Monday, July 31, 2006

Rhythm and Mohawks in a Jazz Bar in Paris

Never, ever underestimate the power of a great rhythm section to keep you awake in a Paris Jazz Concert after a long long flight...

Saturday me, my nine hour jet-lag and a 32 Celcius Paris spent the evening listening to jazz together at the Duc Des Lombards. Olivier Temime (and his trademark haircut) and 'the Volunteered Slaves' (a reference to Roland Kirk's piece 'volunteered slaves') were playing their
brand of soul jazz/funk/hard bop with Temime leading the group on Sax. My fatigue and the heat (though I love that most Paris Jazz clubs are now non-smoking, sometimes it would be wonderful if they were also air conditioned...) eventually pulled me out of the club in time to catch the last metro, but for most of the two sets I was thrilled by the tight and risk-taking rhythm section of Julien CHARLET (dms), Arnold MOUEZA (perc) and the bassist whose name was nowhere listed and was sped by in every announcment (to him I apologise...) along with the tight playing of Jérôme BARDE (Bardophone) playing on a very pretty seven string self-named guitar of his own making. 

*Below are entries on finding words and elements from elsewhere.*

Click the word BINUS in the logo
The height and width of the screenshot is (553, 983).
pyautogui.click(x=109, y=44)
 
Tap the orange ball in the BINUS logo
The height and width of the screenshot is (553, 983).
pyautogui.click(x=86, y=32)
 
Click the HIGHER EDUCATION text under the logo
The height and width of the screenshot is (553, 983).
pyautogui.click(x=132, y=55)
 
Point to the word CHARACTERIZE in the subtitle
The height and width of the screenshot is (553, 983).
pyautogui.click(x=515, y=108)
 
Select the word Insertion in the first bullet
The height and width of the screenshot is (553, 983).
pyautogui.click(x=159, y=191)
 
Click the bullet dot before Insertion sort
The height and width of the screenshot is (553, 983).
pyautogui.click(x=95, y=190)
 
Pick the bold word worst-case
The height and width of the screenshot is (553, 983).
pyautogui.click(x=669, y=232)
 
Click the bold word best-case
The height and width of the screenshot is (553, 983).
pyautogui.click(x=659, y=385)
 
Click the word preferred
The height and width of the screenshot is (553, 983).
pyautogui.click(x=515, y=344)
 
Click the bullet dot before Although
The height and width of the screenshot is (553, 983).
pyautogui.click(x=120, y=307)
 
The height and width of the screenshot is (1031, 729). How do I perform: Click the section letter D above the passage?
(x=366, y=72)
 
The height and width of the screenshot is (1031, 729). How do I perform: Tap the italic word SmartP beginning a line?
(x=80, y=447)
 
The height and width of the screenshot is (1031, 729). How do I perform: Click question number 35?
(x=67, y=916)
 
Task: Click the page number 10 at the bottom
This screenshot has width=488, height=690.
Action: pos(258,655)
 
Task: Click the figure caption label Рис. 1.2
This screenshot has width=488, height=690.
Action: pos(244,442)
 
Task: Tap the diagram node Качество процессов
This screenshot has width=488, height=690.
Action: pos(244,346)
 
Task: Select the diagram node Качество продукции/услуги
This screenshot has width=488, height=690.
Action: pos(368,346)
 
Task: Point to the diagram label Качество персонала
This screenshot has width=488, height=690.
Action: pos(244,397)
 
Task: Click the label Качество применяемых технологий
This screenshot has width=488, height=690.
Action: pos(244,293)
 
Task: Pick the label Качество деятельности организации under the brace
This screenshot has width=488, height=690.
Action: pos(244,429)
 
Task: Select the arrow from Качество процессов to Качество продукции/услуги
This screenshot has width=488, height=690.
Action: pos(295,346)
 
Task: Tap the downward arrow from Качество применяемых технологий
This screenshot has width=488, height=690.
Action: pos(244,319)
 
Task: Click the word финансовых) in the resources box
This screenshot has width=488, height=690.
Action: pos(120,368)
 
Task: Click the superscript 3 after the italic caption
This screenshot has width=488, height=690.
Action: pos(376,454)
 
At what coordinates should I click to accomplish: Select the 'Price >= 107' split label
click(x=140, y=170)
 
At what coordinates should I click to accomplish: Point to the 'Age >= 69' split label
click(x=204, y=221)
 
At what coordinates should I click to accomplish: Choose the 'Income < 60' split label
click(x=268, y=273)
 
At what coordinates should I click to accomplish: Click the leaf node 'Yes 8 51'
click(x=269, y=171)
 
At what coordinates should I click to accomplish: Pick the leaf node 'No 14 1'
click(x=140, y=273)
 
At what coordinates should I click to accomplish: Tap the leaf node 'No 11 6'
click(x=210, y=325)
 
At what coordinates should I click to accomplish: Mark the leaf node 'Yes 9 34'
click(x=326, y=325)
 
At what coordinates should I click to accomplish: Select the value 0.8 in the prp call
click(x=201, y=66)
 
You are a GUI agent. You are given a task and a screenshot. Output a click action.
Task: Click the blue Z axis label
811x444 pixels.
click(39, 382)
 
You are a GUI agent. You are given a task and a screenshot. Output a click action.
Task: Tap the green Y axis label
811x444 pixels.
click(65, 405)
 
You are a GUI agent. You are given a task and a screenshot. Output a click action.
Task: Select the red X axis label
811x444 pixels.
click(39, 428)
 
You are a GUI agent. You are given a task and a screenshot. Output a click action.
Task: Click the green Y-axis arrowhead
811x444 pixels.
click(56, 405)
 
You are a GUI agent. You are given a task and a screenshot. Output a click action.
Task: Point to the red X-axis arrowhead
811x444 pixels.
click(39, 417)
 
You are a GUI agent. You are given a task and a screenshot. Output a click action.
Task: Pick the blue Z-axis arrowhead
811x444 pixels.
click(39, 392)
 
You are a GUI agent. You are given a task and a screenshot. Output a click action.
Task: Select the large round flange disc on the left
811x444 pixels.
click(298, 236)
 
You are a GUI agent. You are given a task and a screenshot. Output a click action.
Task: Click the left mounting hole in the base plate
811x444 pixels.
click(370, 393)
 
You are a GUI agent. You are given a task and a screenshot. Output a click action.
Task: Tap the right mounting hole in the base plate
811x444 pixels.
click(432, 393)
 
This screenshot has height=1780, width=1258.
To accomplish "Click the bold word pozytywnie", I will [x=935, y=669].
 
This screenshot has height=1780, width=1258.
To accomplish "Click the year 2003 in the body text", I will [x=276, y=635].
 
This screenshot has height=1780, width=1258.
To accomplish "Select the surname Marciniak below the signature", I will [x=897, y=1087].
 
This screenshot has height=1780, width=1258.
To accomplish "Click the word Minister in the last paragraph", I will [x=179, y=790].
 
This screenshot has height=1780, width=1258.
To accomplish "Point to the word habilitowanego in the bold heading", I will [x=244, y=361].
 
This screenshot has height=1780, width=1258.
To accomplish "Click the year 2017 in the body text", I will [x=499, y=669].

This inner quartet kept up an unrelenting groove that gave the soloists an energetic platform for their work. In their promotional material they refer to influences like Joe Henderson (Black Narcissus, Blue Bossa) and Roland Kirk (the blind american player who specialised in blowing on several instruments at the same time) and while I can see the connections, I found a closer relation to players like Eddie Harris (the player whose jazz albums regularly topped the R & B charts in the 60's). My grumble with the group was that often I found Olivier Timime to be riding on the back of his rhythm section and not the leader I expected to hear. Call me a bitter ex-punk rocker if you like, but I think if you're going to cut your hair into a Mohawk and pick up a sax to lead a jazz group, then you've got to also pick up the attitude of risk and attack that comes along with the territory. I'm not sure if Temime was up to the challenge.